• **Text**:

────────────────────

During Brondello’s time in New York, Ionescu and Stewart encouraged their coach to elevate her outfits for patrolling the sidelines at the Barclay Center in the fast-growing fashion-forward WNBA. So Brondello enlisted the help of a fashion designer to choose her gameday fits – everything from power suits to barrel-legged jeans and matching jackets.

“She’s just swaggy,” Ionescu said in a press conference after Brondello’s outfits were featured in a 2025 edition of fashion magazine Marie Claire, which dubbed the Aussie coach “the WNBA’s latest style MVP.”

It surprised many when the Liberty did not renew Brondello after the 2025 season. It ended in a first-round playoff exit, but she’d been the winningest coach in their franchise history.

Now she has arrived in Toronto, a city that’s already embraced women’s professional hockey, and has long been salivating for its own women’s pro basketball team.

Her team is busy in its first week of training camp, with the opening preseason game next week, and the inaugural game on May 8. Now she must bring together a group of players just settling into the city, a roster built through the expansion draft and free agency, plus youngsters just selected in the WNBA draft.

“She’s a players’ coach, like, she’s fun to talk to. She gets after it. She gets on you,” said Toronto’s veteran guard, Brittney Sykes. “Even if you did something wrong, you don’t feel like you did something wrong. It’s just a teaching moment.”

Tempo centre Temi Fagbenle doesn’t want team to be limited by expansion status

The Tempo were just able to select players in the last couple of weeks, after off-season business was delayed due to the months-long negotiations between the WNBA and its players on a transformative new collective bargaining agreement that has earned players much bigger pay. Brondello has adopted a “be quick, but don’t hurry” philosophy while players are learning about each other, and the style of basketball the coach wants to play

“She never gets too high and never gets too low, and I think especially for someone like me, that really helps,” said Tempo guard Marina Mabrey. “Because she’s not, like, reacting to things, so it’s easy to kind of feel like a sense of poise and calm.”

Brondello’s husband, Olaf Lange, a two-time WNBA champion himself and head coach of the German national team, is on her Tempo staff as associate head coach. The family, including teenage kids Brody and Jayda, who both also play basketball, have kept a homebase in Phoenix for years so the kids had consistency in both school and friends. Lange and Brondello come and go from Phoenix, and the teens often join their parents with their WNBA club too.

“I am a mother too, and that’s very important for me, and I want to be the best at that role too,” said Brondello. “Sometimes I have mother’s guilt too, because you’re not there as much as you want. But our kids are very mature. They love what we do. They’re with us whenever they can.”

The family will come and go from a place in downtown Toronto.

“A lot of people keep telling me how great the summer is in Toronto,” said Brondello. “Friends will come and go, and we love that. So we’ve got people saying ‘I’m coming to visit.’ Well, no problem. Let’s go.”

────────────────────

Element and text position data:

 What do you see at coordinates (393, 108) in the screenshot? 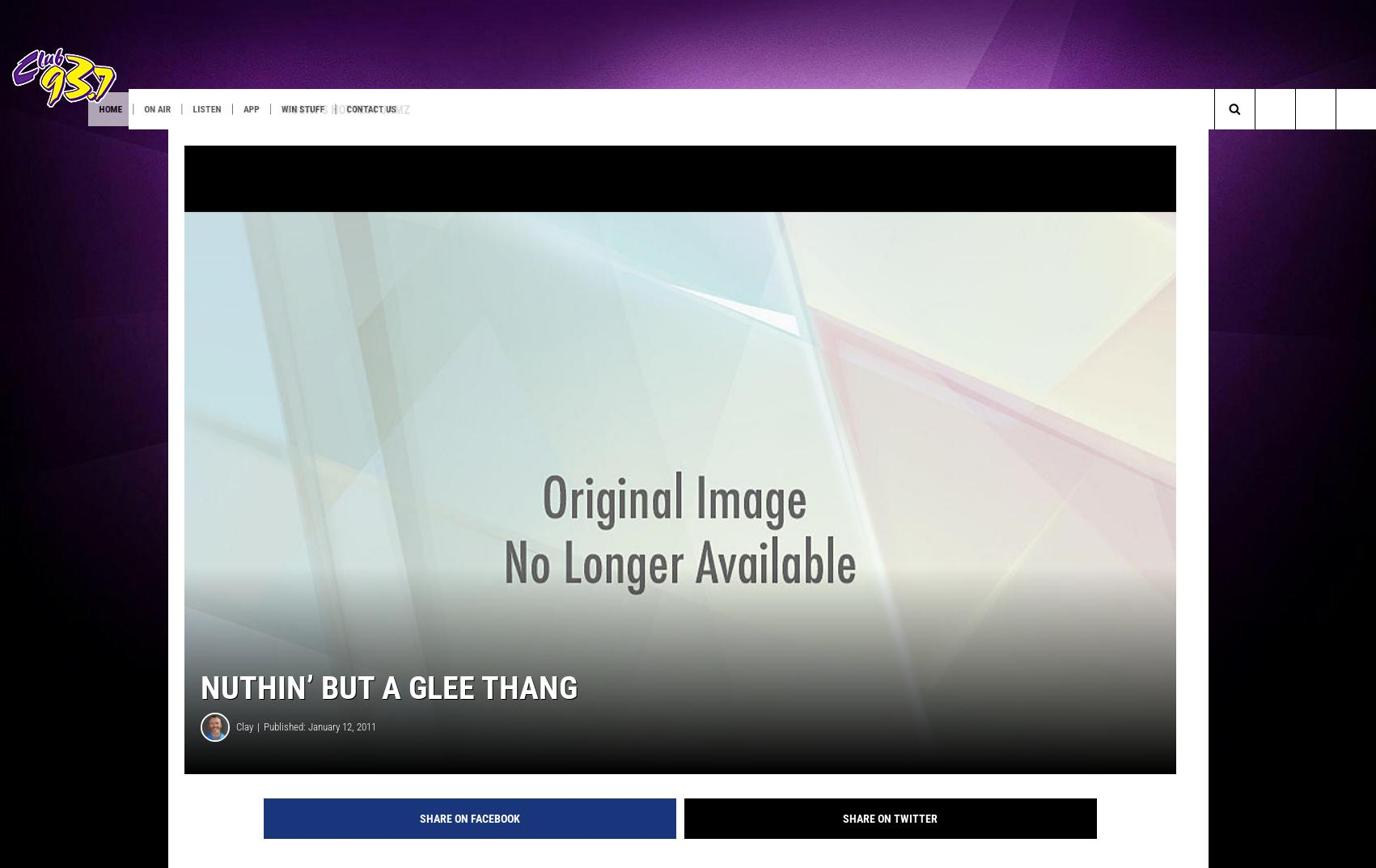
I see `'TODAY'S HOTTEST JAMZ'` at bounding box center [393, 108].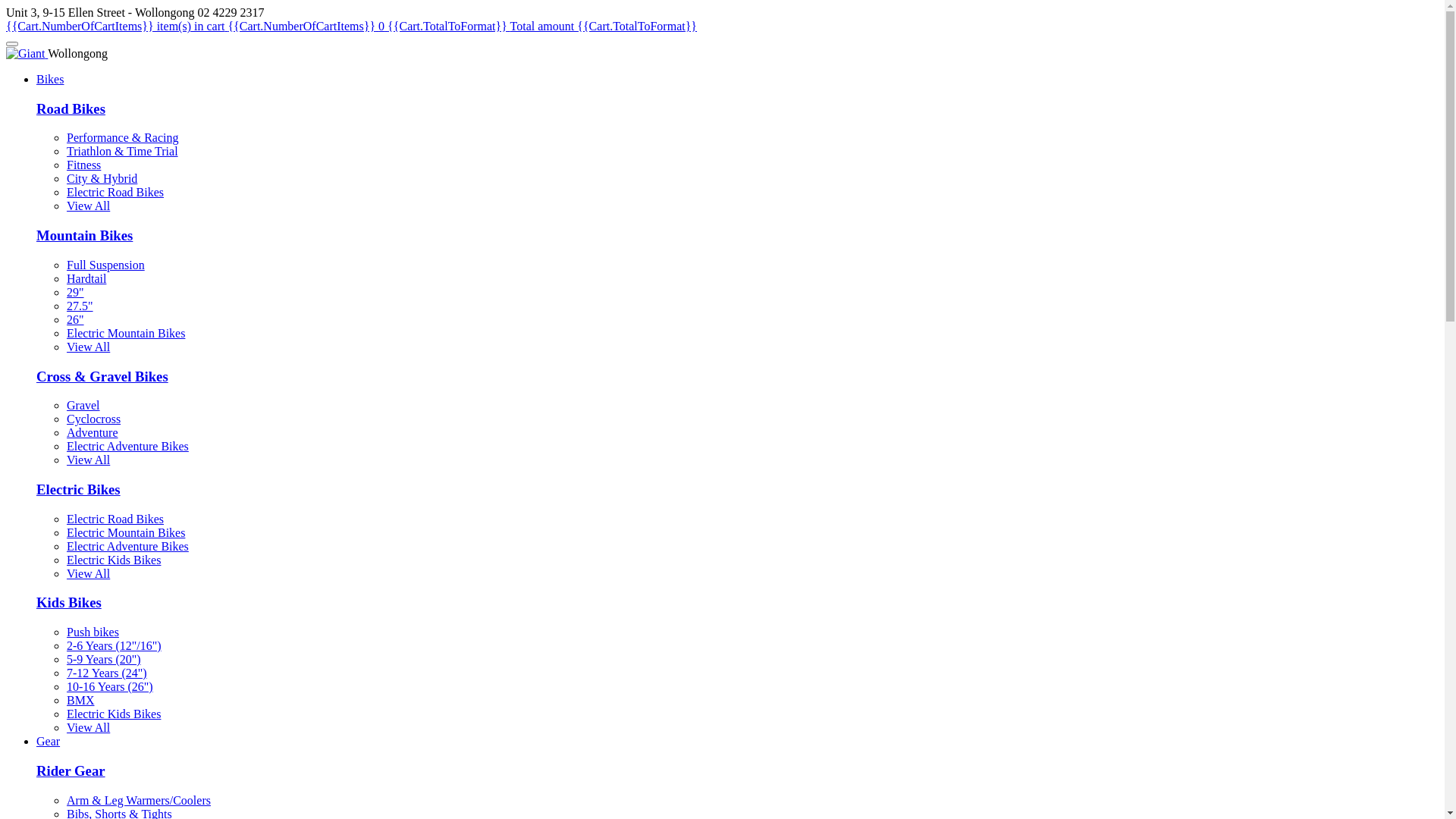  What do you see at coordinates (36, 375) in the screenshot?
I see `'Cross & Gravel Bikes'` at bounding box center [36, 375].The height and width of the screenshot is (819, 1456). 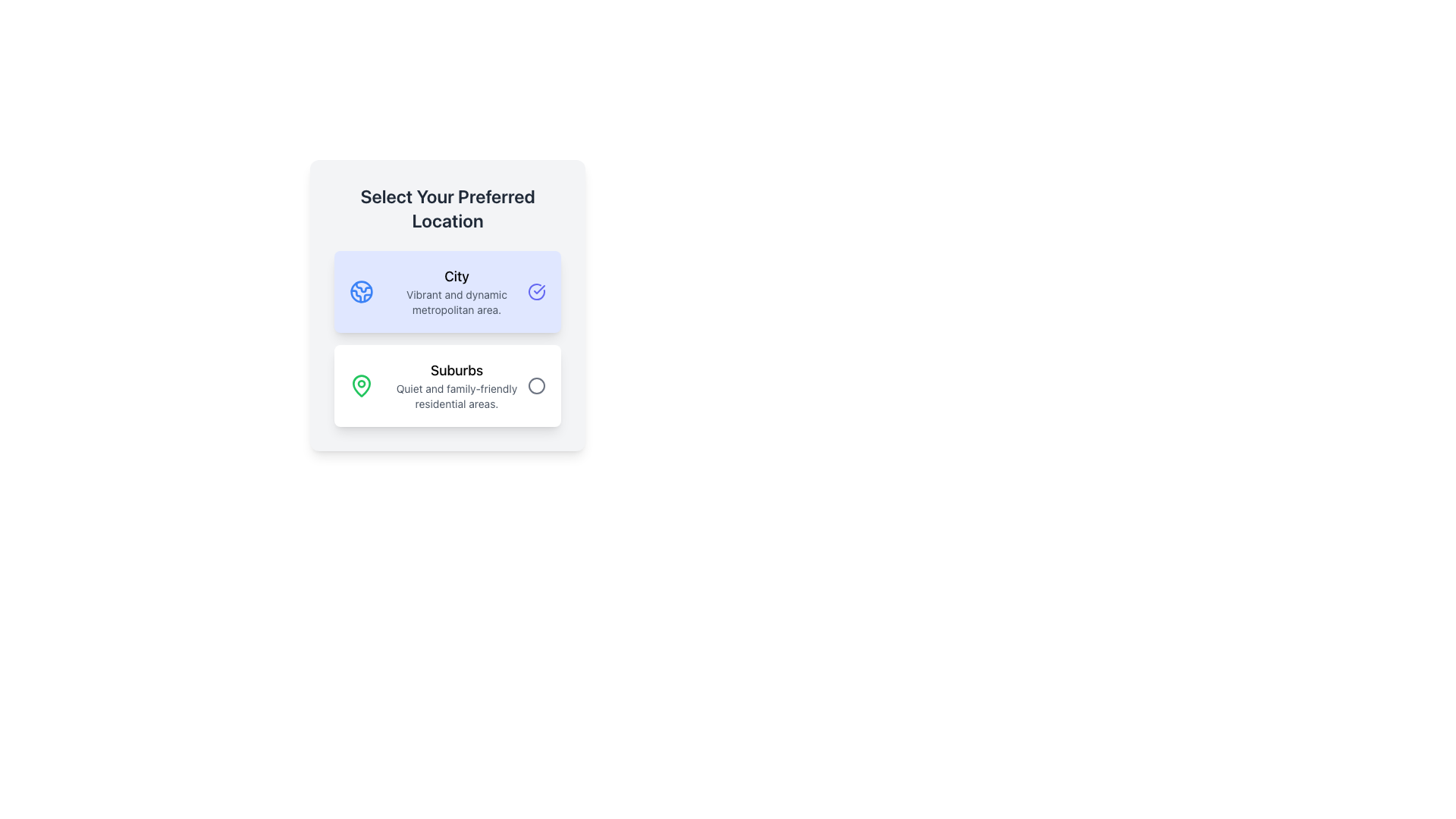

────────────────────

• **Aim 1**: In the Brondello article, what position does Olaf Lange hold on the Tempo staff?
• **Aim 2**: According to the Brondello article, why were the Tempo only able to select players in the last couple of weeks?
This data has no connection to the Brondello article.

• **Answer 1**: He is the associate head coach.

• **Answer 2**: Off-season business was delayed by the months-long negotiations between the WNBA and its players on a new collective bargaining agreement. That agreement has earned players much bigger pay.